Can we resurrect dinosaurs by mixing some DNA samples with frog DNA like in Jurassic Park?
– Not quite.
BUT recent advances in technology may allow us to use DNA from more recently extinct animals and use a related modern animal as a surrogate mother (See figure 1).
Global biodiversity loss is already a problem, so to keep ecosystems functioning and providing all the ecosystem services we enjoy (see figure 2) conservation strategies are being used to restore & maintain ecosystem biodiversity (To find out more about Ecosystem services check out a website all about them). De-extinction would broaden the list of species we can reintroduce where needed.
In Northern Siberia a project is aiming to restore a whole ecosystem that was lost after the last Ice Age (~10,000 years ago). Currently Siberia is much mossier and less grassy than it used to be. Without large populations of herbivores to graze intensely, productivity and soil fertility are reduced, allowing moss and shrubs to outcompete grass.
The mammoth-tundra steppe is more productive, holds more carbon and will host a higher density of megafauna than the current landscape. Pleistocene Park is bringing back the high densities of herbivores to encourage grasslands to return, and maybe one day the mammoth and woolly rhino could be brought back.
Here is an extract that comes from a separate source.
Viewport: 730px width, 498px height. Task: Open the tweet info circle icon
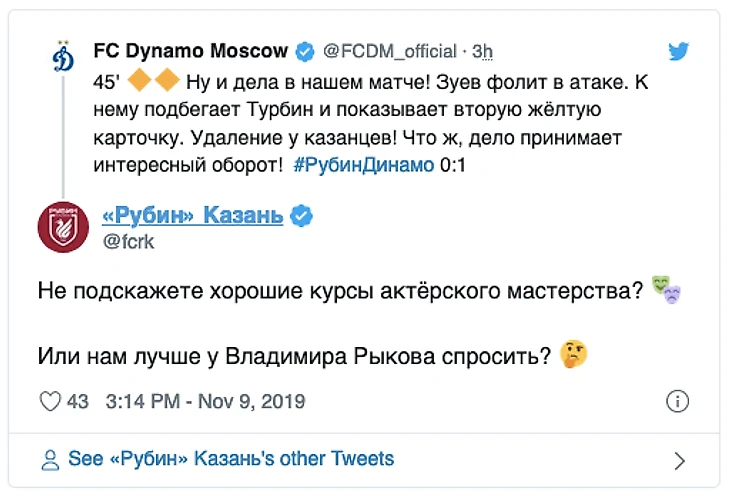tap(677, 402)
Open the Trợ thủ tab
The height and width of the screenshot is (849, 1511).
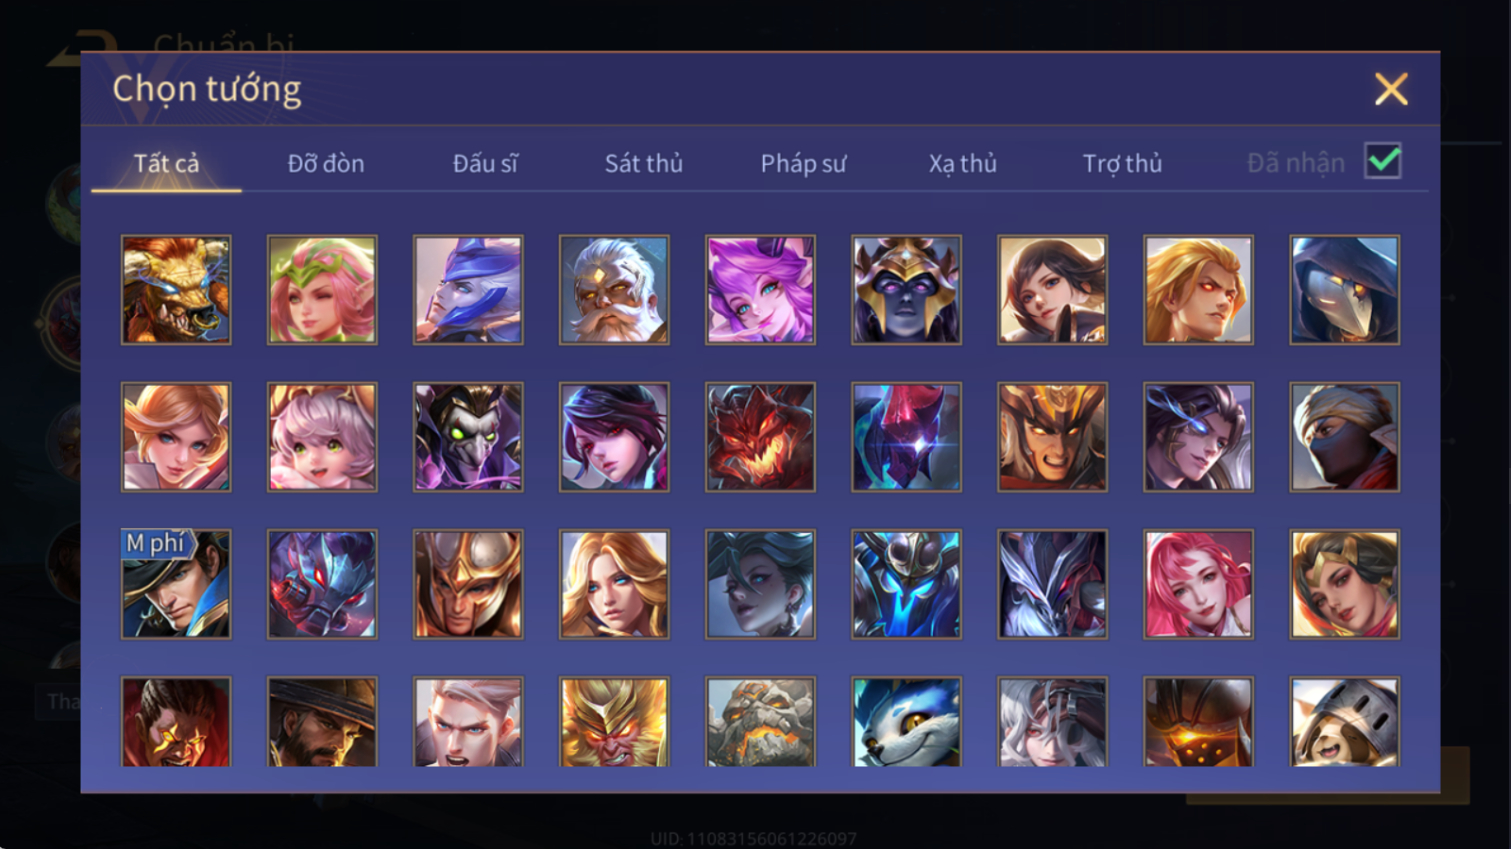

These species have been gone ages. What good will they do now?
Some of the most effective conservation projects have involved re-locating species to where they have been wiped out in the past, restoring a lost driver of ecosystem processes.
Why would we want to restore ecosystem processes we haven’t had on Earth for several thousand years? – These ecosystem processes are not necessarily lost, it’s just that the animals that are so good at maintaining them have gone. In some cases this might be because humans hunted them all to extinction, or because humans changed that landscape so much that the animals we want back weren’t able to survive there anymore.
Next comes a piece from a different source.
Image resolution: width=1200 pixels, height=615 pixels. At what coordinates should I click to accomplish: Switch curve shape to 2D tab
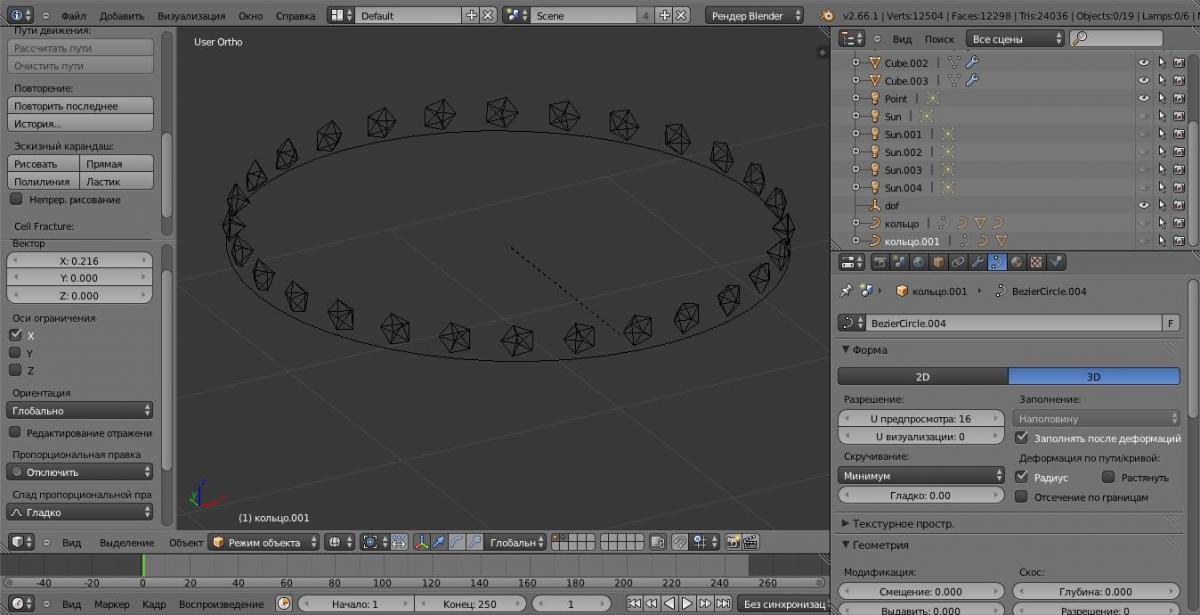(922, 377)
There is a lot of uncertainty and risk involved in bringing species back from extinction
Re-introduced animals have had no time to adapt to the changes in their environment and will have a very low intra-species diversity (avoiding inbreeding will be tricky).
Resurrected species might not do what we expect and become a problem in their environment, or will be the target of trophy hunting. Such an expensive project will take away valuable resources from other very important conservation efforts, like saving species and ecosystems that are currently endangered.
De-extinction could be another useful contribution to our restoration efforts, but there is a lot we don’t understand about the process. Projects like Pleistocene Park provide a case study for us to compare new projects to and something to learn from. Considering this, de-extinction should be low priority when choosing a candidate for reintroductions. We should be spending our efforts instead on creating better guidelines for reintroduction.